Repeat the passage on Google Earth fish-catch estimates starting at "It’s just the" and ending at "around 1,900 weirs.", swapping "weirs" for "fish traps".

── PROVIDED TEXT ──

In a first of its kind study released today, scientists at the University of British Columbia in Vancouver used Google Earth images to calculate how much fish was actually caught by Persian Gulf nations compared to what they reported. The result: The official numbers are nothing but one big fish tale. Researchers Dalal Al-Abdulrazzak and Daniel Pauly estimated the fish catch in 2005, for instance, was 31,433 tonnes, six times what nations bordering the Persian Gulf reported. “Our results document the unreliability of catch data from the Persian Gulf, a small part of a global misreporting problem,” the authors write in the study funded by the Pew Charitable Trusts and published in the ICES Journal of Marine Science.
“Underreporting fish catches can jeopardize a country’s food security, economy, not to mention impact entire marine ecosystems,” Al-Abdulrazzak told Quartz in an email. “This is particularly important in the case of the Persian Gulf, where fisheries are the second most important natural resource after oil.”
It’s just the latest use of Google Earth satellite images to monitor environmental destruction, such as illegal logging in remote locations. Similarly, the researchers say Google Earth can be used to detect illegal fishing and underreporting of fish catches. To give some “ground truth” to the Persian Gulf’s fisheries take, Al-Abdulrazzak and Pauly studied Google Earth images from 2005 to 2010. Unlike fishing boats, weirs are big structures—as long as 321 meters (1,053 feet)—that remain anchored in place and are easily detected by satellites. The researchers spotted 1,656 weirs in 2005. But after running an algorithm to correct for poor visibility, they estimated there were actually around 1,900 weirs.
The scientists used a Google ruler tool to measure the size of each weir’s traps and then calculated daily fish catch based on historical records, the length of the fishing season and composition of fish species, such as mackerel, crab, lobster and sardines, at each location.
Half the weirs belonged to Bahrain, giving that nation 54% of the Persian Gulf’s estimated catch. Bahrain’s actual catch was 142% higher than what it reported to the United Nations Food and Agricultural Organization, according to the study. Iran accounted for 37% of weirs and 39% of the region’s fish catch.
At least one nation was more or less honest. The researchers found that the estimated catch for Kuwait was within 300 tonness of what it reported to the UN.

───
── MATERIAL ──

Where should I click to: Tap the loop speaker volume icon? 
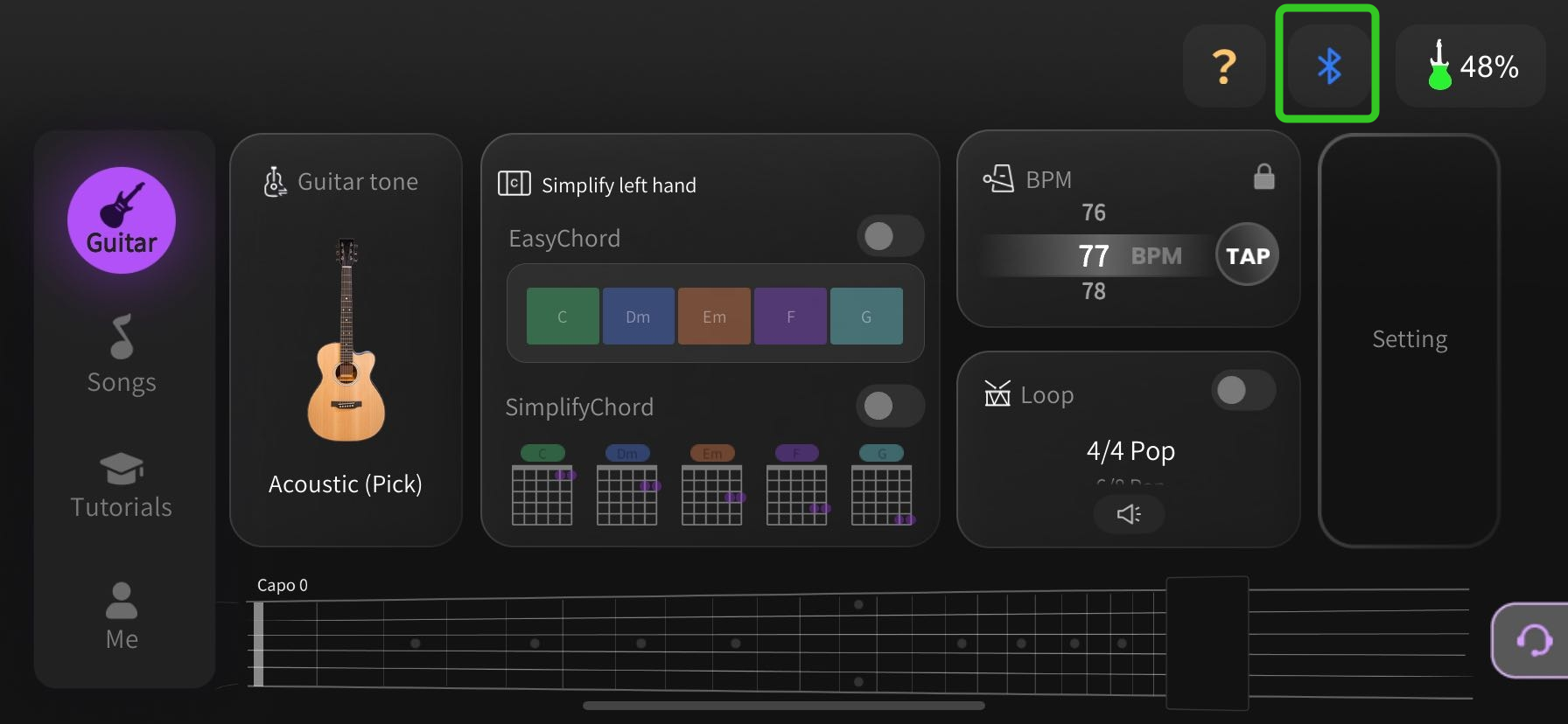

───

> **TASK RESULT**:
It’s just the latest use of Google Earth satellite images to monitor environmental destruction, such as illegal logging in remote locations. Similarly, the researchers say Google Earth can be used to detect illegal fishing and underreporting of fish catches. To give some “ground truth” to the Persian Gulf’s fisheries take, Al-Abdulrazzak and Pauly studied Google Earth images from 2005 to 2010. Unlike fishing boats, fish traps are big structures—as long as 321 meters (1,053 feet)—that remain anchored in place and are easily detected by satellites. The researchers spotted 1,656 fish traps in 2005. But after running an algorithm to correct for poor visibility, they estimated there were actually around 1,900 fish traps.